Un gros plan sur Garrison Settee. Il est vêtu d'un habit traditionnel et d'une coiffe autochtone.

Deux systèmes de santé existent, soit un pour les citoyens canadiens et un pour les Autochtones, déplore le grand chef de MKO, Garrison Settee, pour illustrer l’inégalité des soins offerts.

Photo : Photo soumise par Melanie Ferris

Zoé Le Gallic-Massie

Le problème du racisme persiste au sein du système de santé du Manitoba, disent des leaders autochtones dans une conférence de presse mardi.

Plusieurs leaders autochtones ont pris part à une conférence de presse diffusée sur la page Facebook de Manitoba Keewatinowi Okimakanak (MKO), un organisme qui représente 26 Premières Nations de la province.

Bernice Thorassie, qui travaille à MKO, cite l’exemple récent d’une aînée membre d'une communauté éloignée du nord de la province qui a dû prendre l’autobus dans la nuit de dimanche à lundi pour se rendre à Winnipeg pour des soins médicaux.

La dame de 70 ans est partie de Thompson, à environ 760 km au nord de Winnipeg.

L’autobus n’avait pas d’appareil chauffant. Des couvertures étaient disponibles, mais cela n’était pas suffisant pour la réchauffer.

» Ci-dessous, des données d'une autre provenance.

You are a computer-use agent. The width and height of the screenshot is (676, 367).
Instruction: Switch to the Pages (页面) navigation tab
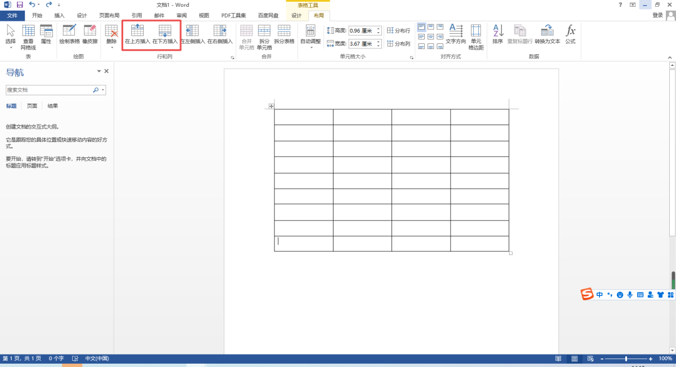[32, 106]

Environnement Canada a d’ailleurs publié un avertissement de froid extrême avec des températures entre -30 °C et -40 °C pour plusieurs régions durant quatre nuits consécutives, dont celle de lundi.

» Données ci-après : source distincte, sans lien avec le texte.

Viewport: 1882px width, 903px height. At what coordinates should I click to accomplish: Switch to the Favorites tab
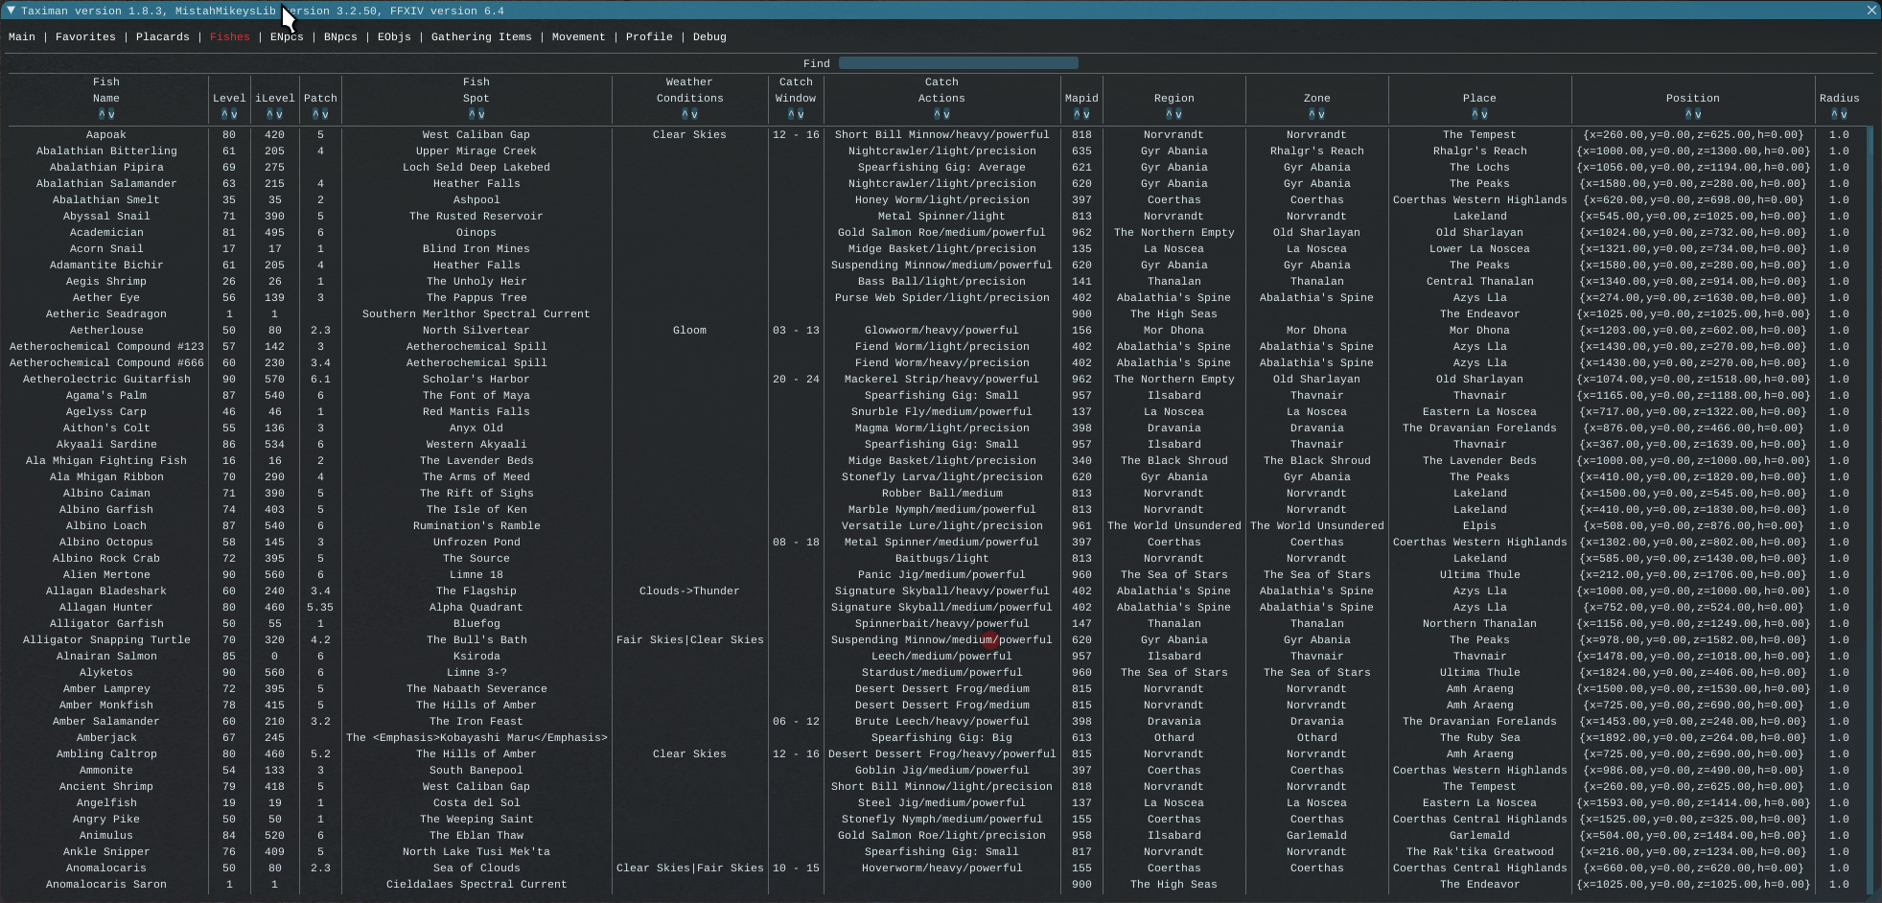click(85, 37)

L’aînée est arrivée à Winnipeg frigorifiée, déplore Mme Thorassie.

Cette situation n’est pas un cas isolé, selon Bernice Thorassie. Elle affirme recevoir plusieurs appels chaque jour pour des problèmes reliés aux transports médicaux.

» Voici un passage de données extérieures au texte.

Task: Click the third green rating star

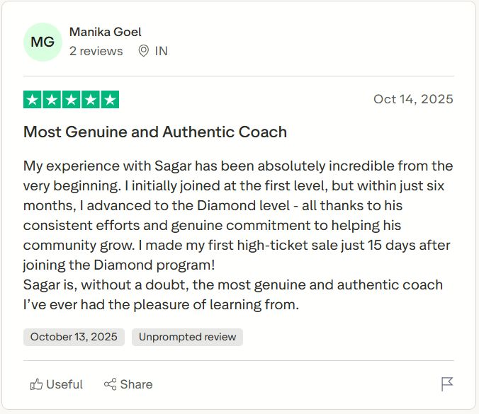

Des soins offerts épouvantables

Durant la même conférence, Brian Wood, un membre de la Première Nation crie d'O-Pipon-Na-Piwin (South Indian Lake), a déclaré que sa femme, Carol Wood, s'était blessée à la jambe après avoir été bousculée par un chien et être tombée au sol.

À la clinique où il s’est rendu, l’infirmière a affirmé que la jambe n’était pas cassée, selon M. Wood. Elle a recommandé à Brian et Carol Wood de rentrer à la maison et d’attendre pour prendre un autre rendez-vous.

La jambe de Carol présentant un gros bleu près du genou.

« Je savais qu'il y avait quelque chose qui n'allait pas avec ma femme parce qu'elle pleurait de douleur », dit Brian Wood. Il a l’impression que sa femme, Carol,Wood, n’a pas été prise au sérieux.

Photo : Photo soumise par Brian Wood

Deux jours plus tard, le 13 janvier, Brian Wood a dû faire 300 kilomètres en voiture jusqu'à Thompson pour que sa femme reçoive des soins médicaux.

Peu de temps après son arrivée aux urgences, les médecins ont pris des radiographies de la jambe de Mme Wood et ont détecté deux fractures.

Je trouve cela [ces soins] épouvantable, affirme Brian Wood. Personne ne devrait être traité de cette façon.

Brian Wood, membre de la Première Nation crie d'O-Pipon-Na-Piwin

Deux systèmes de santé existent, soit un pour les citoyens canadiens et un pour les Autochtones, déplore le grand chef de MKO, Garrison Settee, pour illustrer l’inégalité des soins offerts.

Appel aux solutions

Le président-directeur général de Keewatinohk Inniniw Minoayawin, Barry Lavallee, compare la situation de plusieurs Autochtones à celle de Joyce Echaquan, morte à l’Hôpital de Joliette au Québec.

Selon lui, beaucoup de membres du personnel dans les hôpitaux utilisent des stéréotypes et ostracisent les patients.

Tous les chefs vous donneront des centaines d’exemples d’injustice, note M. Lavallee.

Barry Lavallee, aussi médecin à l’Université du Manitoba dans un département de programme médical, offrira cette semaine une formation à des étudiants de l’Université pour éviter les inégalités en matière de soins offerts.

La chef de la Première Nation crie d'O-Pipon-Na-piwin, Shirley Ducharme, a entendu parler de nombreux cas où des Autochtones souffrent, faute d'avoir reçu des soins dans les hôpitaux.

L’organisme à but non lucratif MKO prendra part à une réunion virtuelle organisée par le gouvernement fédéral les 27 et 28 janvier sur le thème Traiter le racisme dans le système de santé canadien.